There is strong face validity to the concept of using spinal traction as a clinical tool for the treatment of LBP. Spinal traction might work by relieving the stress on a painful joint through increasing intervertebral space, loosening adhesions on facet joints and decreasing mechanical stress on the disc [5]. However, there is simply an evidence gap with respect to a validated clinical prediction rule that could guide the selection of traction for those LBP patients who are more likely to be traction responders.

Future directions for traction

We suggest that future traction research studies should strive toward standardizing the delivery method of traction for patients with LBP. This could be achieved by focusing more on efficacy trials that explore the clinical effects of different dosage parameters including the traction force level, traction rhythm, traction session duration, and traction treatment frequency. It is possible that traction trials have failed to show a treatment effect simply due to suboptimal dosage. Finding the therapeutic dosage level is key for any treatment to succeed.

Also, future traction research should attempt to provide evidence for subgroup(s) of patients as potential traction responders. This would require some modifications to the research design that focus on baseline characteristics of the patient or the clinical examination. For example, RCTs may be improved by considering the patient’s response to a single traction session at first encounter. Patients who show a positive response could be considered to have a “directional preference” to an axial force, and this response could be used as a baseline independent variable in regression models. It would be important to analyze whether the presence of directional preference to an axial force is associated with improved therapeutic effect of traction.
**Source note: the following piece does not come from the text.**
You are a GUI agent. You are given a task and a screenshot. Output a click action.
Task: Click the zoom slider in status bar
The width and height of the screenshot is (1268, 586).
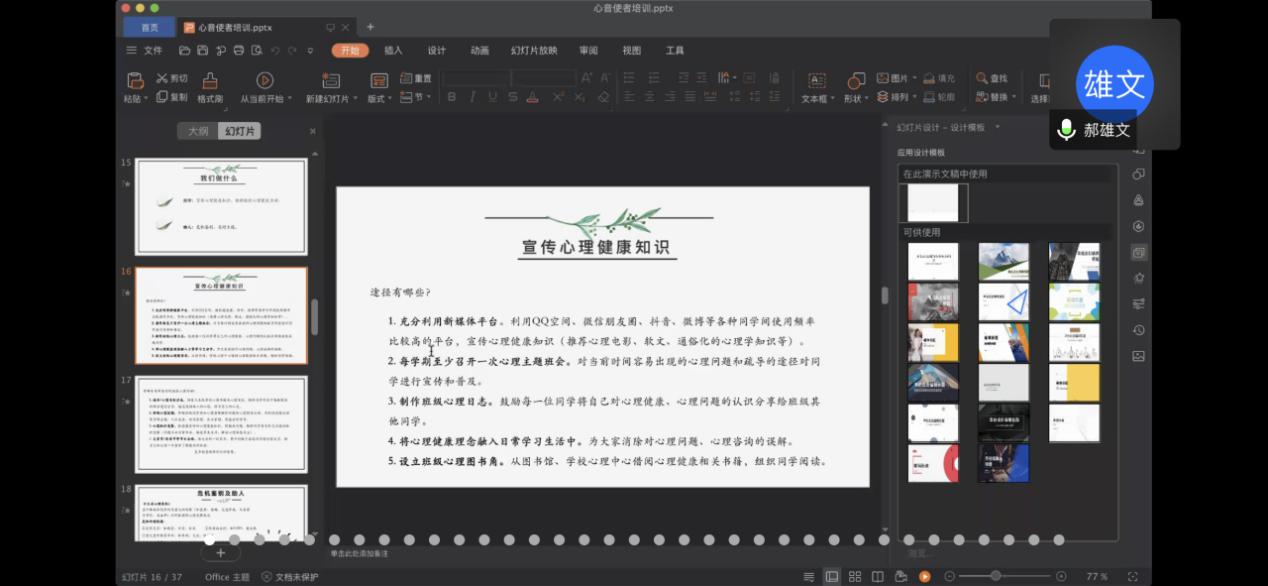(x=996, y=576)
There has been a tendency amongst the RCTs to focus on the inclusion criterion of presence of leg pain (sciatica) and/or signs of nerve root tension, with the assumption that these are important characteristics for a positive response to traction treatment. However, surveys of rehabilitation providers indicate that traction may also be successful with patients who do not present with distal leg symptoms or nerve root compression signs [1, 2]. Future trials should examine if traction force and parameters are different between patients with leg symptoms and patients without leg symptoms.

Conclusions

RCTs of lumber traction have employed a mixture of traction types, traction parameters and patient populations. The large variability in the delivery of traction intervention provides evidence that the RCTs included in systematic reviews were extremely heterogeneous. This suggests that negative conclusions about the overall clinical effectiveness of lumbar traction should be interpreted with caution. More research about the effectiveness of traction is still necessary, and future trials should consider two important points: (1) discovering optimal dosage and traction parameters to inform the development of standardized traction protocols, and (2) discovering the important baseline variables predictive of successful traction response. By standardizing the traction dosage and parameters, improving patient selection criteria, and response to axial force, more clinically meaningful traction research could be conducted.